At its February meeting, Midcoast Council agreed to advocate for the permanent protection of parts of the Bulga State Forest, but more importantly, it supported a just transition from native forest logging to ecologically sustainably managed plantations and farm forestry.

In doing so it stepped into the future. Logging of our native forests, like whaling, belongs in the past, to an era where resources seemed limitless. Now we know the value of the older trees and the huge contribution they make to sustaining water flows, nectar and pollen production, storing carbon, cooling the land and providing the life support system for the unique animals and plants that call the forest home.

Unlogged Forest

 

Logged Forest

To those who say, but this forest has been logged for a hundred years, the answer is yes, and that is why the trees being left are skinny little things with no canopy and no habitat for the hundreds of animals that depend on a complex forest dominated by big old trees. It is also why there is almost no rainforest left in the entire local government area and why koalas are hard to find, when once they were common.

There is no doubt councillors were swayed by the plight of the animals, eloquently outlined in a letter from the children of Elands, but equally they recognised that healthy communities depend on healthy catchments and healthy catchments depend on healthy forests.

With each truck load of logs, goes another patch of forest that has delivered our region a bountiful supply of water since long before Europeans arrived. But the reliability of that water supply is jeopardised by logging. Instead of forests of old trees that store the rain that replenishes the creeks, the forests are now young and thirsty. It will take decades of no logging to restore river levels to what they once were. As the climate warms and we move into another El Niño cycle, that lack of water may well become catastrophic.

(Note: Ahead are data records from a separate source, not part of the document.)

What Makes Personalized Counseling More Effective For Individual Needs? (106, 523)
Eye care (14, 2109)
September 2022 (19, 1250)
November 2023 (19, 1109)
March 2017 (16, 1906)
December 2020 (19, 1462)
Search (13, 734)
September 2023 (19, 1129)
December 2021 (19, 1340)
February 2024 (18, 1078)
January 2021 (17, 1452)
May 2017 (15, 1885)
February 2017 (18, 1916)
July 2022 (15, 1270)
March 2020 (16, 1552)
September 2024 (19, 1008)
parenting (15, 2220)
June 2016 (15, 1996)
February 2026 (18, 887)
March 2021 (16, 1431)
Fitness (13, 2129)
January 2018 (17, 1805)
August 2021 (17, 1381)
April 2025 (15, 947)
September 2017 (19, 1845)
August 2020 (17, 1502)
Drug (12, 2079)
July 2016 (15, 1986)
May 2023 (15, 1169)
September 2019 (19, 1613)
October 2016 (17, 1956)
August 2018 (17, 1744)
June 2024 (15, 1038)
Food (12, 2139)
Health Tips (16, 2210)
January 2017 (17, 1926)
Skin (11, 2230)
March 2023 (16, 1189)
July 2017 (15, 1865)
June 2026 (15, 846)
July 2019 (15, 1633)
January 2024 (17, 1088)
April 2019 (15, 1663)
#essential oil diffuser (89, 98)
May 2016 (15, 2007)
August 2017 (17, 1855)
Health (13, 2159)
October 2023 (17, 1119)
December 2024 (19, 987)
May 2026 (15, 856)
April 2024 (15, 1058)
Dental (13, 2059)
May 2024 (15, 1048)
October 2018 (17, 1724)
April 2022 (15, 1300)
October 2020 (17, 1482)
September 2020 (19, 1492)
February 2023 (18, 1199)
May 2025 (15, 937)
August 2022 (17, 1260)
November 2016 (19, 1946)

Council rightly supported a just transition. It’s not about protecting logging jobs, it’s about protecting workers and making sure they aren’t left in the lurch. Plenty of work for big machinery drivers in repairing the State’s roads that have been smashed by devastating floods.

Midcoast Council has recognised that we are in a climate emergency. Seeking a transition from the forests is entirely consistent. Remember that the deserts of the Middle East were once the Garden of Eden. If we don’t stop the logging soon, we will have converted paradise into a degraded and eroding weed-scape and our descendants will curse our stupidity forever more.